• Required work: Filter the data for lines with the word "computer" and copy those lines.

• Material supplied:
------------------------------
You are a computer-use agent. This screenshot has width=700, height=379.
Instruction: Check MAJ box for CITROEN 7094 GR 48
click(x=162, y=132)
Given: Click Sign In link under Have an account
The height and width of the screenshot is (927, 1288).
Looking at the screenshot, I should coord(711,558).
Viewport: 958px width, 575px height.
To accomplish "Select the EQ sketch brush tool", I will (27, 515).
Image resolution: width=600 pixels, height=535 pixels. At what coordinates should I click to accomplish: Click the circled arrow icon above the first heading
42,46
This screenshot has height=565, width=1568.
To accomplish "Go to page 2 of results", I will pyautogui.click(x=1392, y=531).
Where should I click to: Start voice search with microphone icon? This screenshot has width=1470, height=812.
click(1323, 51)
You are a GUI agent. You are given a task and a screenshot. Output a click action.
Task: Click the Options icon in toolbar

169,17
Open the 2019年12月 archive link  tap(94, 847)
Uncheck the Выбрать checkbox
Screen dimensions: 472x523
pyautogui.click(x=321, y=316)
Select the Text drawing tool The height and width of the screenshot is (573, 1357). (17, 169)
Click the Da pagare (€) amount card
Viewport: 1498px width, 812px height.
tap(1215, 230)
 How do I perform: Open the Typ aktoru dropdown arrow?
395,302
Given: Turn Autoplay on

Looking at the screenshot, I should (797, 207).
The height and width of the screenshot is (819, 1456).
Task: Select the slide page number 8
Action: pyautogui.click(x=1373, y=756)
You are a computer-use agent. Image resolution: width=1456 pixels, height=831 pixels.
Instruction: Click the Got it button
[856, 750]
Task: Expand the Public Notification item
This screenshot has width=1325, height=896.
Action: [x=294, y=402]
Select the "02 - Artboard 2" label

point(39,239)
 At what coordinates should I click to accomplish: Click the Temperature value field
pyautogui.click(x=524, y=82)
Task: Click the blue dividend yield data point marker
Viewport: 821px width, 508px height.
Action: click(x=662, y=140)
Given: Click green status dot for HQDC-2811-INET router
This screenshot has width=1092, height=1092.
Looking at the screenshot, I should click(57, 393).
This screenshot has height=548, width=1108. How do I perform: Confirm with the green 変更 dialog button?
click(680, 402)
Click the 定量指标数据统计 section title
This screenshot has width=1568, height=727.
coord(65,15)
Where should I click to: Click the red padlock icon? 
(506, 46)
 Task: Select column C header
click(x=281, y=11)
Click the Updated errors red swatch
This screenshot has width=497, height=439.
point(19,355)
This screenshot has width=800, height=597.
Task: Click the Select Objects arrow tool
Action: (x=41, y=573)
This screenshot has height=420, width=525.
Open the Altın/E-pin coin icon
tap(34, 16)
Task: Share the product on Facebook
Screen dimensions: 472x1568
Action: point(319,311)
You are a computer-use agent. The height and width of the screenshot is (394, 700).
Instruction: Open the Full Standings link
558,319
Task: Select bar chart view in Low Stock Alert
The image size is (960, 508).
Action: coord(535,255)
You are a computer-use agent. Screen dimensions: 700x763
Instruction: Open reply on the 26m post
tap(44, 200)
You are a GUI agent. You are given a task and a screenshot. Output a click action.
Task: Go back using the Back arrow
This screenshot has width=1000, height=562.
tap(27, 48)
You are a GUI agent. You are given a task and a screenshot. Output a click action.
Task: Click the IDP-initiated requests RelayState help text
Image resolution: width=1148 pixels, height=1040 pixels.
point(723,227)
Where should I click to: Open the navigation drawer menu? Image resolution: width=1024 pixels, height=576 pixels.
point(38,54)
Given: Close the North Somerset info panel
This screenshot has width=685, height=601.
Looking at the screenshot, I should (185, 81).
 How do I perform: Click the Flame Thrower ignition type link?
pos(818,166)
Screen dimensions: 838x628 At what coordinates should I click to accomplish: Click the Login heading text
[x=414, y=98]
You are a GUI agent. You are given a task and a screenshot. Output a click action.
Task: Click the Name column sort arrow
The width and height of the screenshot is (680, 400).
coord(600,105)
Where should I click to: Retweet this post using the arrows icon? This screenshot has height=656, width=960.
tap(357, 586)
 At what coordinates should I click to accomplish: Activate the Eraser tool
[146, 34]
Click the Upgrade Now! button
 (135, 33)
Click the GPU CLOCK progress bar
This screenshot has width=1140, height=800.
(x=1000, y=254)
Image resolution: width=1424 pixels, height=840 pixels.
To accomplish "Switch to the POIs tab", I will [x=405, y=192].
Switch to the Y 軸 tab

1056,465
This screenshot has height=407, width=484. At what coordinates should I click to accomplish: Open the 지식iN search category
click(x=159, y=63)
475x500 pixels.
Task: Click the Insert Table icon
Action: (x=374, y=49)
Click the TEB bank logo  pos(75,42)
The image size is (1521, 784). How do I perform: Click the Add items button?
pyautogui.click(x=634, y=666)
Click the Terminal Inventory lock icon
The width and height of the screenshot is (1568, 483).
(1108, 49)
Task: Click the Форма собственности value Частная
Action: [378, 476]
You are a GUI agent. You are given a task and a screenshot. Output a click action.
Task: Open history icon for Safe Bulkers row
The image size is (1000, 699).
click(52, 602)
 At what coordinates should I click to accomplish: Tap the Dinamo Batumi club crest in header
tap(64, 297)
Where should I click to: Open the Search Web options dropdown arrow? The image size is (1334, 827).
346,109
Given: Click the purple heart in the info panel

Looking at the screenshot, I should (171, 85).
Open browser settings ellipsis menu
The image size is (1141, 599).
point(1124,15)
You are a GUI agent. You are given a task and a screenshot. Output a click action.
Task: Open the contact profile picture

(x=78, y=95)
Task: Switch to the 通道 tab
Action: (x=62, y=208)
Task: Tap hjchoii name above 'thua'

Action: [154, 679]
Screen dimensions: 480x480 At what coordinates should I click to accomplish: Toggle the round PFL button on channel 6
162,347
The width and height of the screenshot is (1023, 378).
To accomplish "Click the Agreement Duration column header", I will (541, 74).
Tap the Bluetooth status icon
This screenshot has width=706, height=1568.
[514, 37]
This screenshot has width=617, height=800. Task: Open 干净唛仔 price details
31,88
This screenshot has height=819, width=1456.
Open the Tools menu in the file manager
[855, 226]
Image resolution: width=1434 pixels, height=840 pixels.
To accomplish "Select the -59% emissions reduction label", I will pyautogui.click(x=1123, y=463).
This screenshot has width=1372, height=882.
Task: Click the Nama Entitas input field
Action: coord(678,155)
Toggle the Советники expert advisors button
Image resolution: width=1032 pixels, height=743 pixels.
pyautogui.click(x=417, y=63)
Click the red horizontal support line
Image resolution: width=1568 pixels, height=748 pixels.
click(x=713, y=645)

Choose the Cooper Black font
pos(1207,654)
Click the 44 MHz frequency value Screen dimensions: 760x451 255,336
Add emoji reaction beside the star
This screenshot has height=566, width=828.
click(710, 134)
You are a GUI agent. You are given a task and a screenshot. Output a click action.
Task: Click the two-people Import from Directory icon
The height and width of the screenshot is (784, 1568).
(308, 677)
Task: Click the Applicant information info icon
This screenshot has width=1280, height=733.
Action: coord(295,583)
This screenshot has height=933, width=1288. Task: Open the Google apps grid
------------------------------
• Result of the exercise:
You are a computer-use agent. This screenshot has width=700, height=379.
You are a computer-use agent. Image resolution: width=1456 pixels, height=831 pixels.
You are a computer-use agent. The height and width of the screenshot is (394, 700).
You are a computer-use agent. Screen dimensions: 700x763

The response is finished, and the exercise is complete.